(RECORDED INFORMATION)

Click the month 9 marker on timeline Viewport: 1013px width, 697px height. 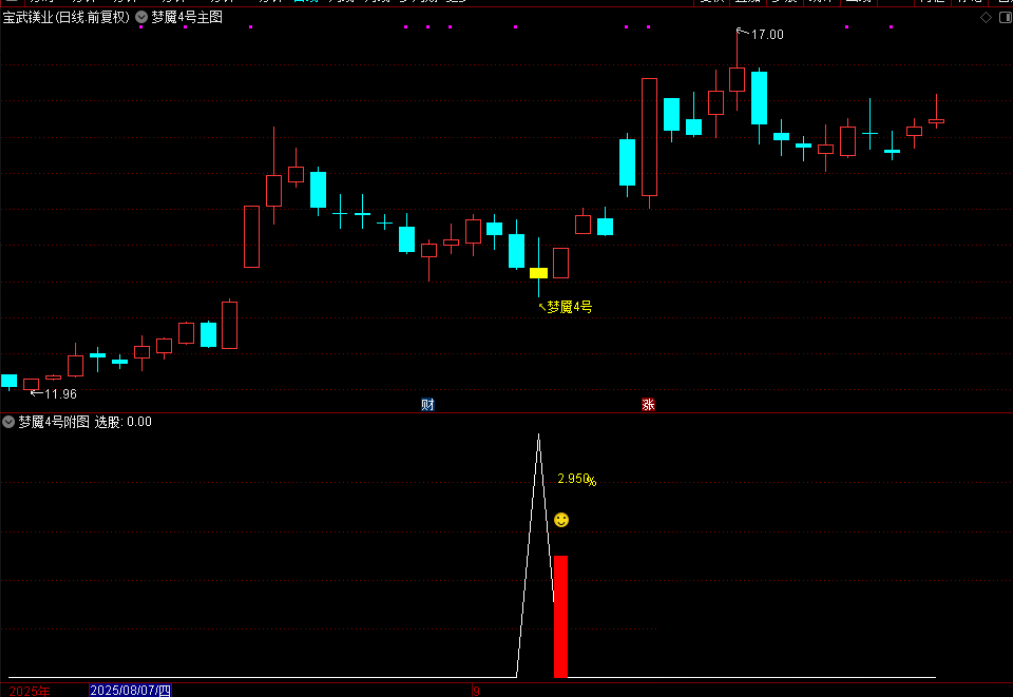coord(476,691)
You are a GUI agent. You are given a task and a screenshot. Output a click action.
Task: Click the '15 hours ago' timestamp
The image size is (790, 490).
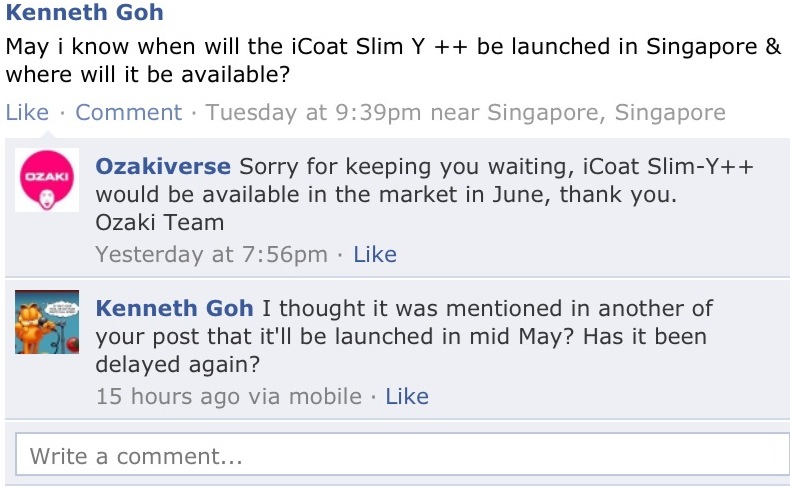tap(168, 396)
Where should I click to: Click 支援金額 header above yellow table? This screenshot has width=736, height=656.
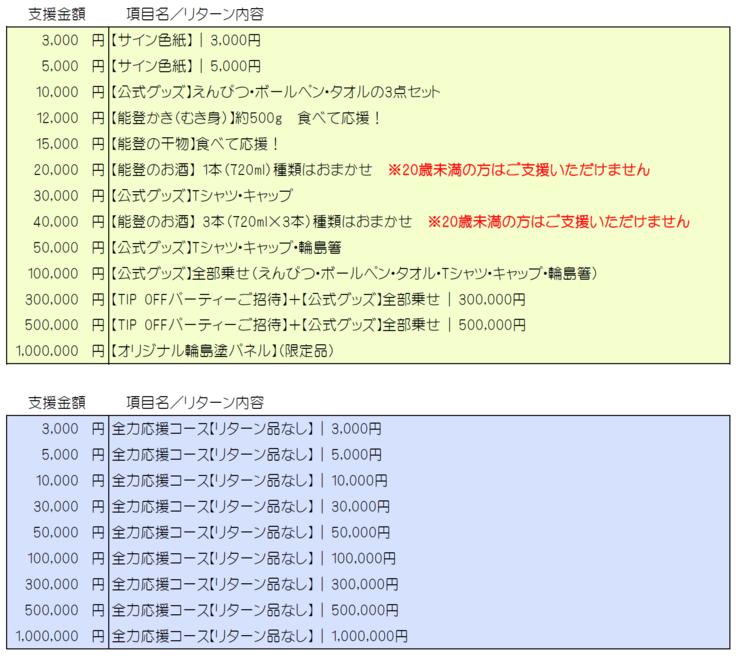tap(57, 14)
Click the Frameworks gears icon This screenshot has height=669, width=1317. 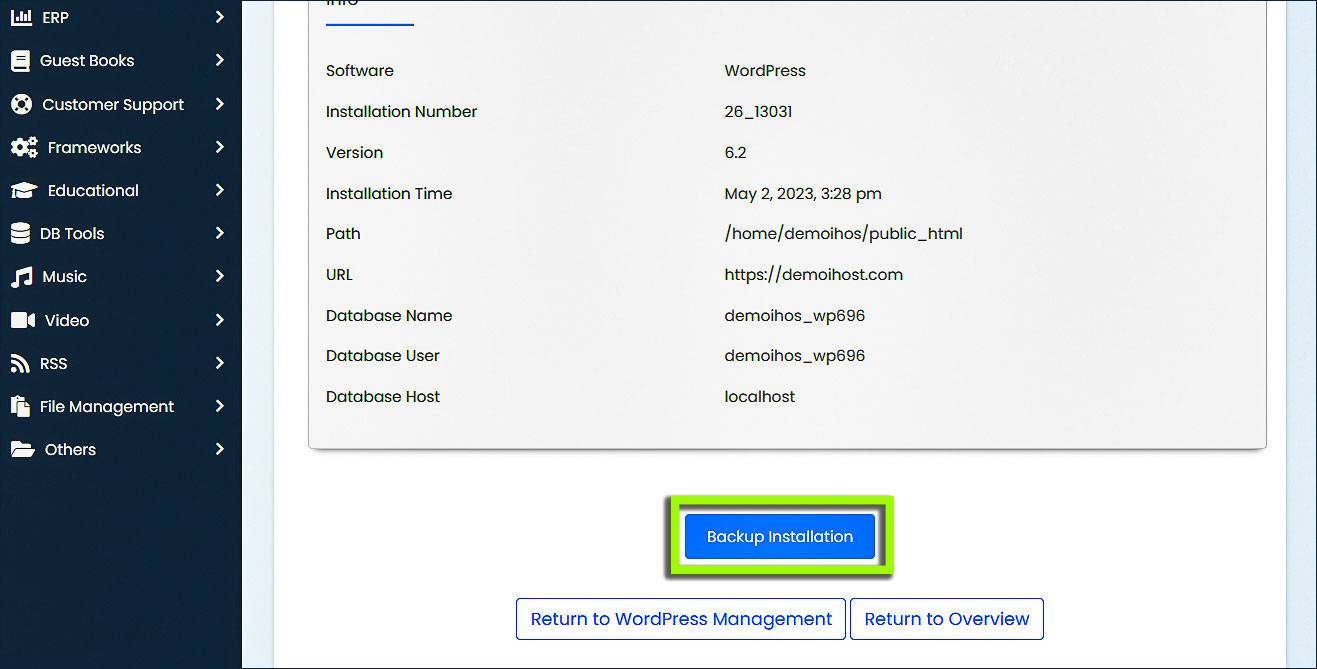(24, 148)
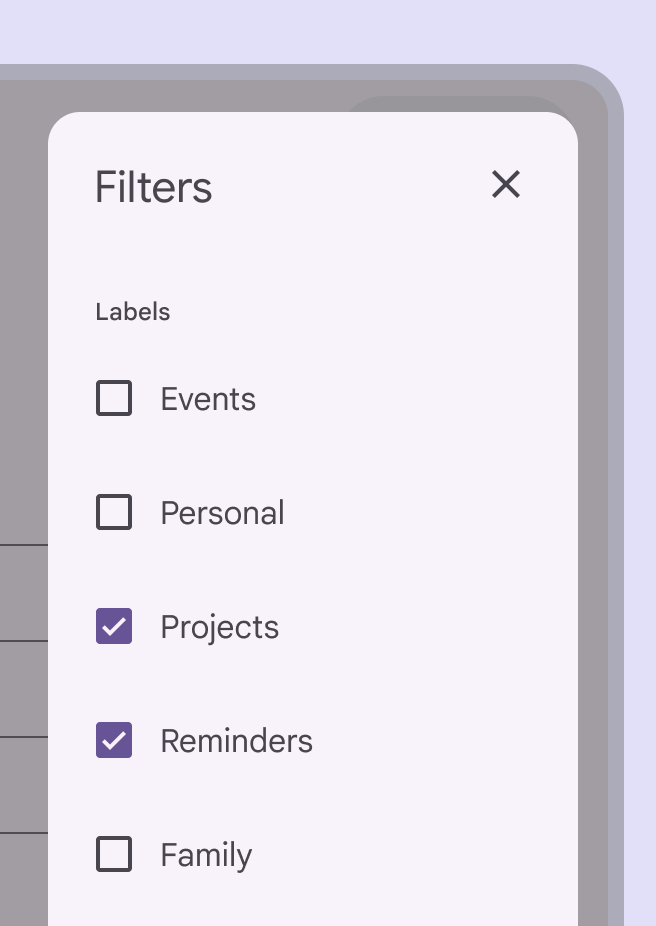Viewport: 656px width, 926px height.
Task: Enable the Personal label checkbox
Action: pos(114,513)
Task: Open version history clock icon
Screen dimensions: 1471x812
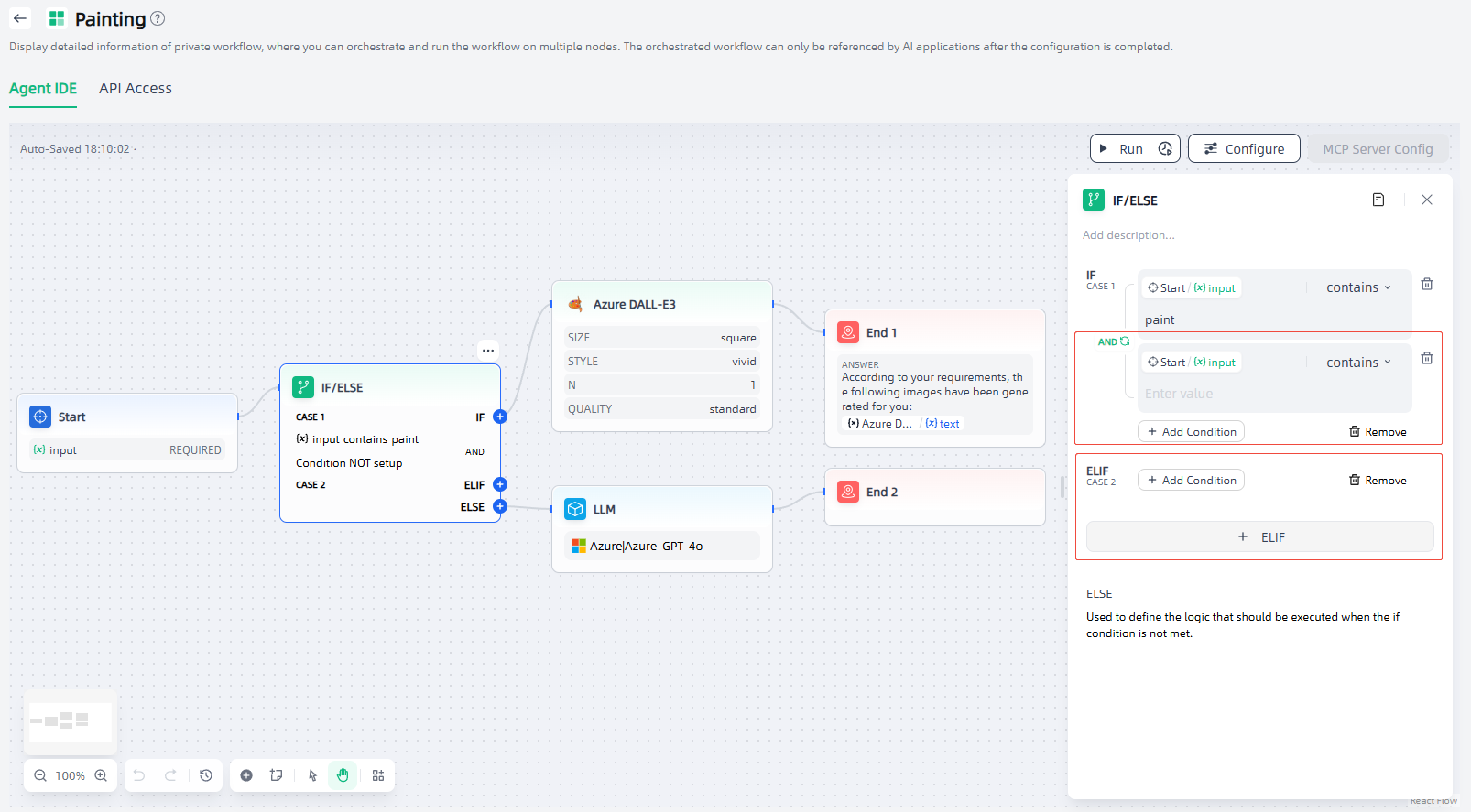Action: pos(206,775)
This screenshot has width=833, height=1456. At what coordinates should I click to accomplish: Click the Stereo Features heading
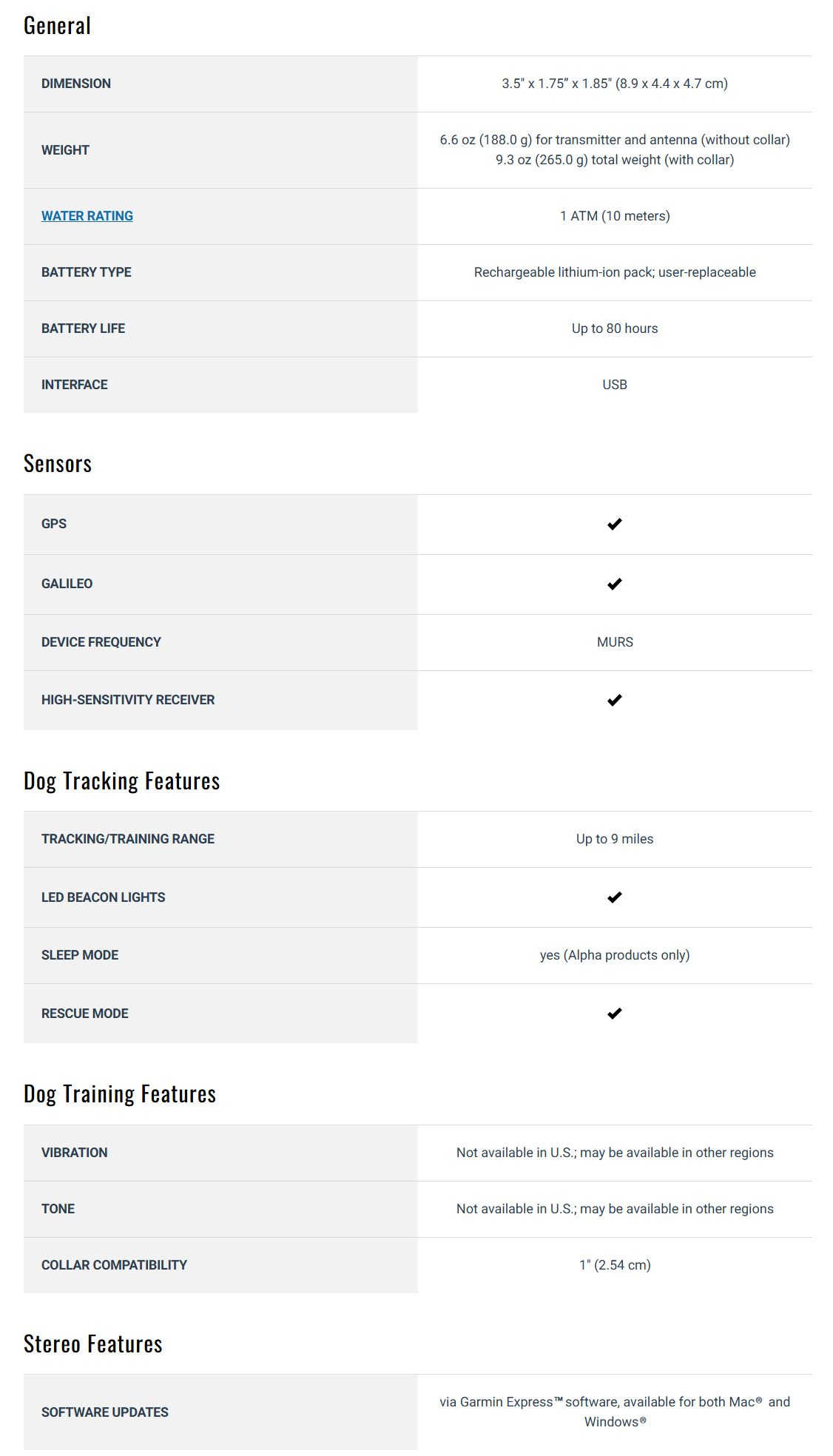point(93,1344)
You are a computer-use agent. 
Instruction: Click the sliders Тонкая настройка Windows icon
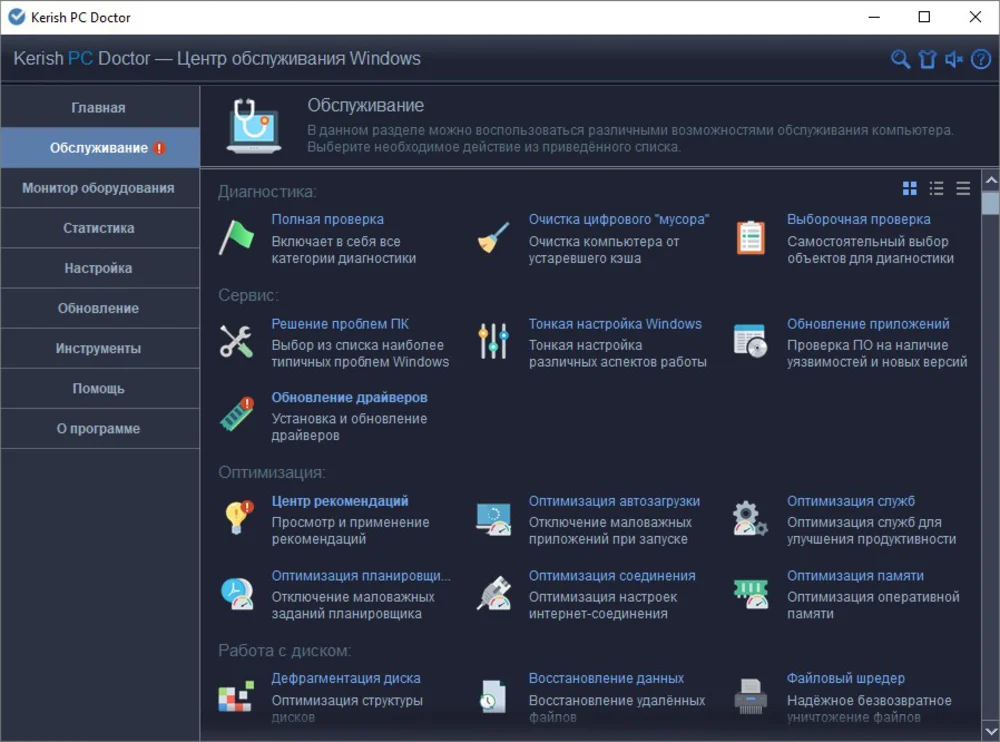pos(494,342)
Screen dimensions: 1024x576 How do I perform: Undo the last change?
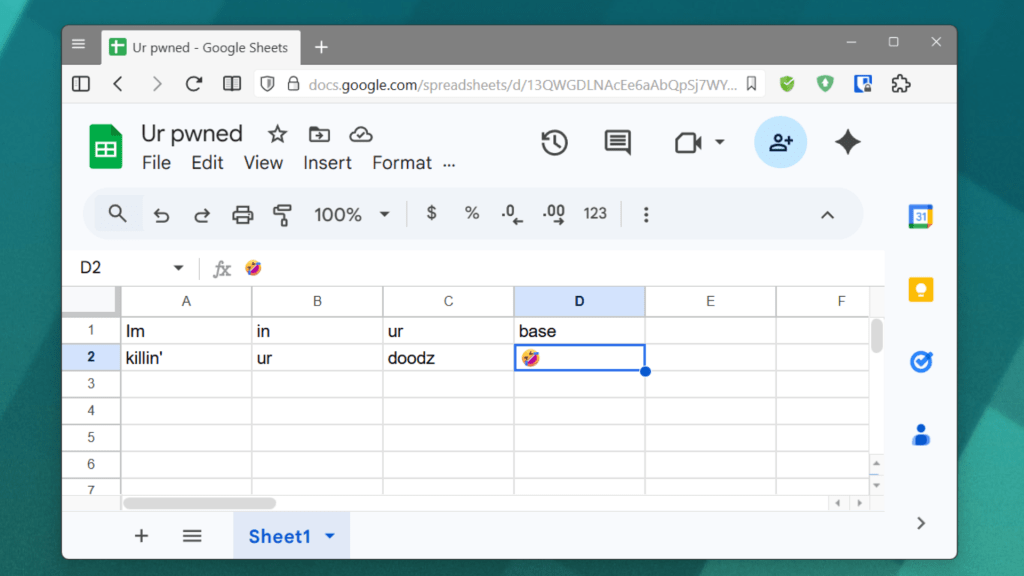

(End RECORDED INFORMATION)

- WHAT IS NEEDED
Would you restate word for word only the lines from the line with "This screenshot has width=833, height=1456." to the last line above, with the pictures left out?

- WRITTEN SOLUTION
This screenshot has width=833, height=1456. At what coordinates should I click to accomplish: Click the Stereo Features heading
point(93,1344)
You are a computer-use agent. 
Instruction: Click the sliders Тонкая настройка Windows icon
pos(494,342)
Screen dimensions: 1024x576 How do I perform: Undo the last change?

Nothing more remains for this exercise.